> [Goal of the exercise]: Exactly the lines from the one containing "[秘鲁国家足球队队徽logo矢量素材] (102, 150)" through the final line of the data below, with pictures omitted, make up the answer.

···

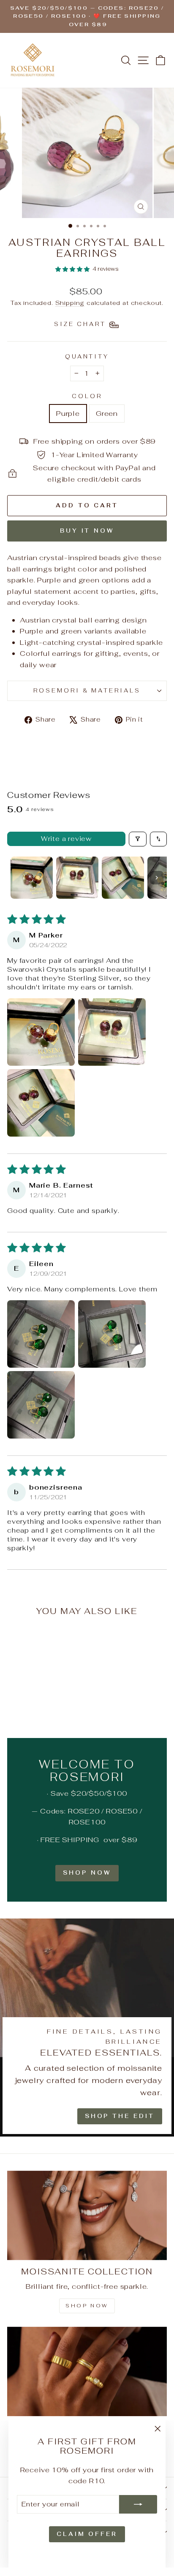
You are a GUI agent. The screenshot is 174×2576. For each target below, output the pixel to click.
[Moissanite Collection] (87, 2216)
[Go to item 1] (32, 878)
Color (87, 396)
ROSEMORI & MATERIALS (87, 690)
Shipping (70, 303)
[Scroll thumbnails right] (156, 877)
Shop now (87, 2305)
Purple (68, 413)
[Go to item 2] (77, 878)
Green (107, 413)
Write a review (66, 838)
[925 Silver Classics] (87, 2372)
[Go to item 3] (123, 878)
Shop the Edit (120, 2116)
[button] (72, 269)
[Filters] (138, 839)
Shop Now (87, 1872)
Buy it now (87, 530)
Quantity (87, 356)
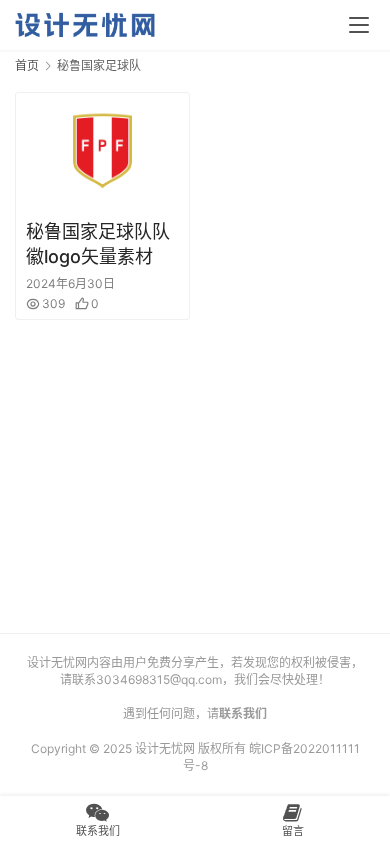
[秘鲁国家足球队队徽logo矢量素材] (102, 150)
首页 (27, 65)
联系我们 (243, 713)
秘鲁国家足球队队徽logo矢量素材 (98, 244)
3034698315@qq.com (159, 679)
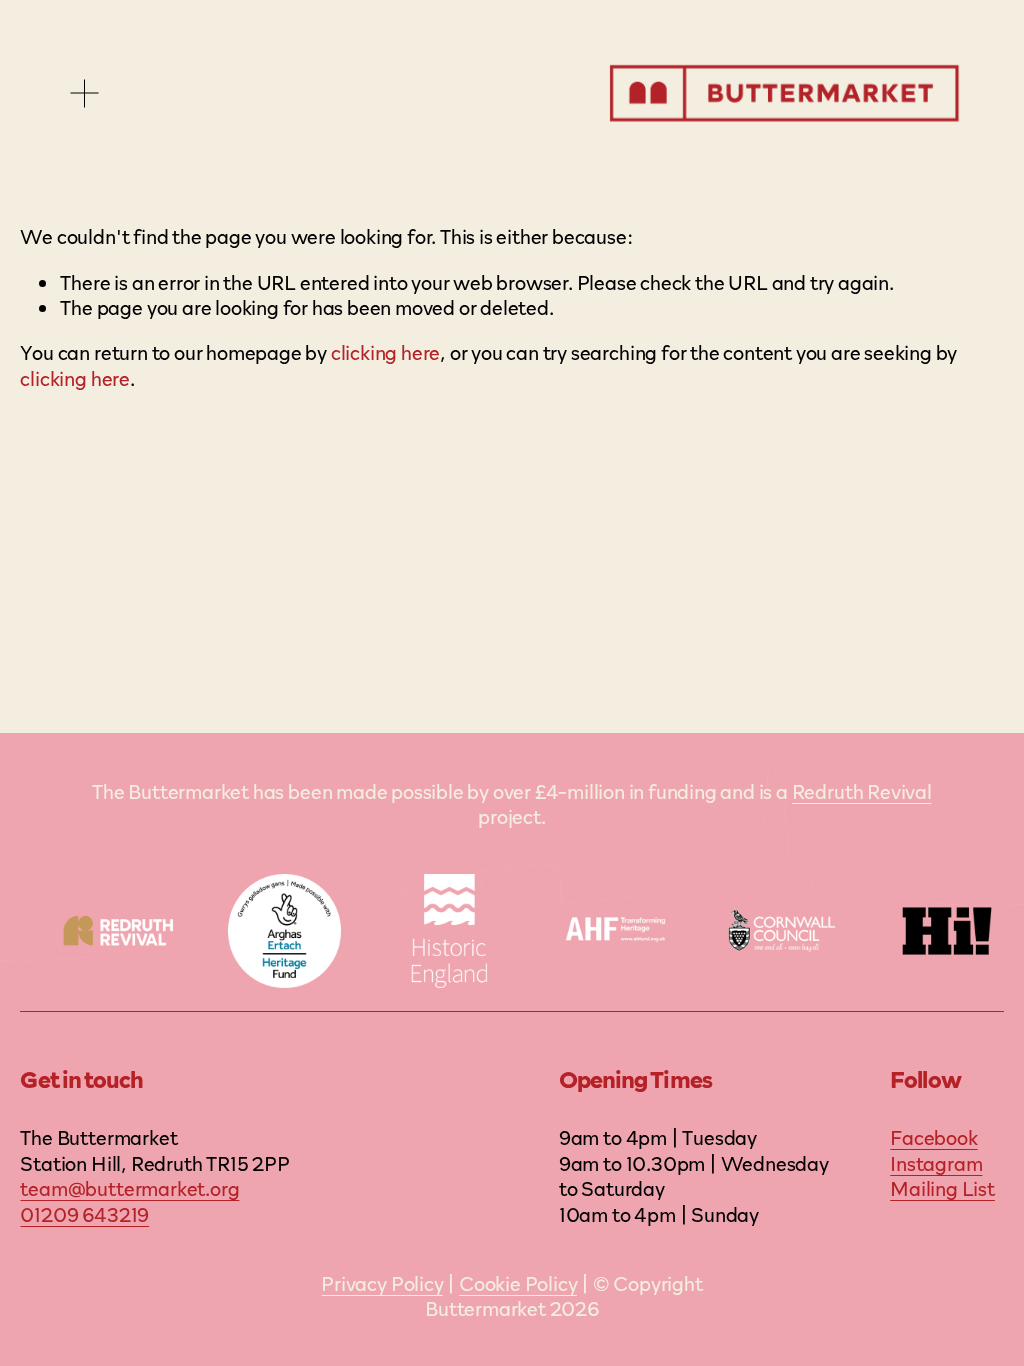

···

> [Task response]:
[秘鲁国家足球队队徽logo矢量素材] (102, 150)
首页 (27, 65)
联系我们 (243, 713)
秘鲁国家足球队队徽logo矢量素材 (98, 244)
3034698315@qq.com (159, 679)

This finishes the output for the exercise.